Michele Luppi (born 7 April 1974) is an Italian musician, producer, and vocal coach.

Career

1990s
In 1994, Luppi joined his first band Mr. Pig. Michele debuted as frontman singer. Became a famous live act in Italy, performing songs from Mr. Big's album Lean Into It. In 1997 he started teaching singers in his studio MiLu’s Rock Lab and in Italian music schools, while developing a vocal method that is a core topic of his voice control workshops. In 1998, he obtained a diploma at Vocal Institute of Technology (VIT) and started to work as professional singer, composer and producer, in both live and studio sessions, next to artists as Reb Beach, Eric Martin, Gregg Giuffria, Maurizio Solieri, George Lynch, Doug Aldrich, Ian Paice and many others.

2000s
From 2002 to 2003 Luppi took part in Umberto Tozzi's World Tour as a backing vocalist and keyboard player. In August 2003, he joined Vision Divine with whom he released three albums: Stream of Consciousness (2004), the Stage Of Consciousness DVD (2005), The Perfect Machine (2005) and The 25th Hour (2007). He performed world tours with Vision Divine and other opening acts for artists as Dream Theater, Nightwish, Helloween, Children Of Bodom and many others until his departure from the band in 2008. In 2005 he released his first solo album Strive. In 2007 he started to collaborate with band Los Angeles and released albums Los Angeles (2007) featuring Giuffria on keyboards, and Neverland (2009) for Frontiers Records featuring song Nowhere to Hide, composed by Michele and George Lynch (Dokken, Lynch Mob).

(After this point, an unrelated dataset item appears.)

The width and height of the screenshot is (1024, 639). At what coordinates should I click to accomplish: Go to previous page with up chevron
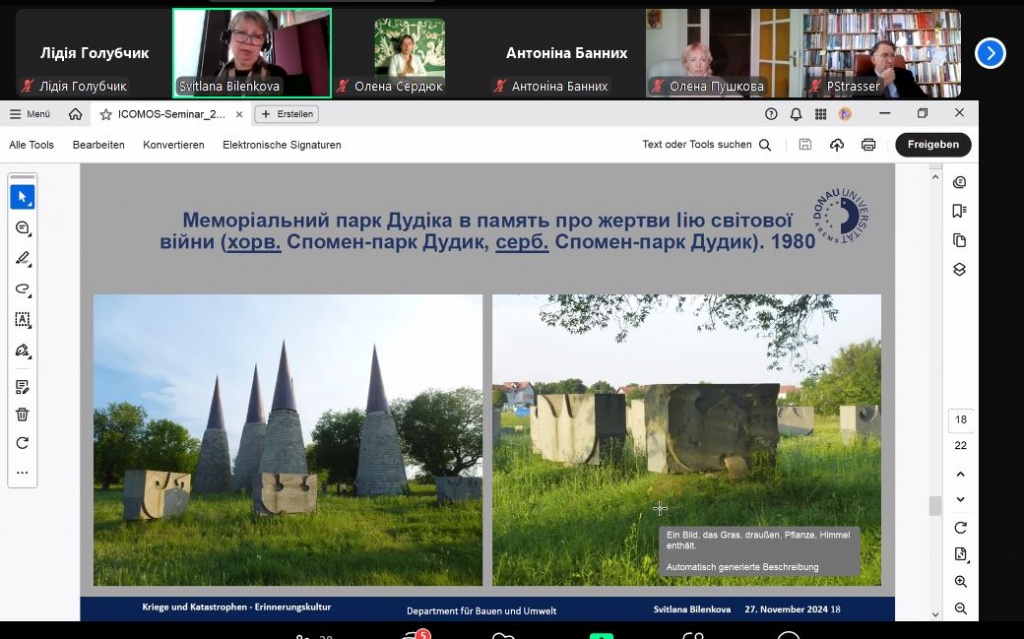pos(960,474)

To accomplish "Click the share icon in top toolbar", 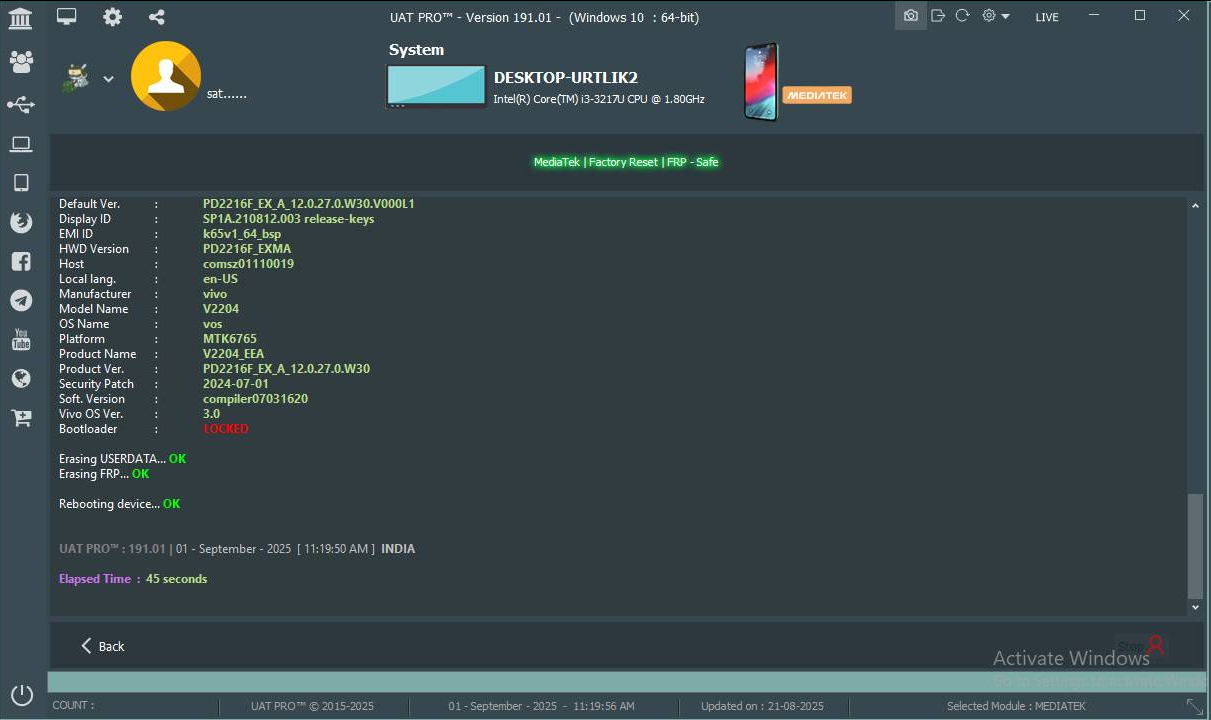I will coord(156,17).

In 2008 Luppi established melodic metal band Killing Touch. He wrote and produced all materials for their debut album One of a Kind (2009). In 2009 he collaborated in songwriting of Solieri’s first solo album Volume I and performed as opening act with Maurizio Solieri Band for Italian concerts of Deep Purple Tour and for AC/DC concert in Udine. The song "Please Believe Me" in 2015 become part of soundtrack of Italian movie One More Day by director Andrea Preti.

2010s
2010 – joined the Finnish metal band Thaurorod for the "Power of Metal" European Tour Tour with Symphony X and Nevermore and played major European festivals. He took part as singer and keyboard player in a major event in Bologna: The Ultimate World Guitar Exhibition"" with artists such as Yngwie Malmsteen, Glenn Hughes, Gregg Bissonette, Derek Sherinian and Neil Murray.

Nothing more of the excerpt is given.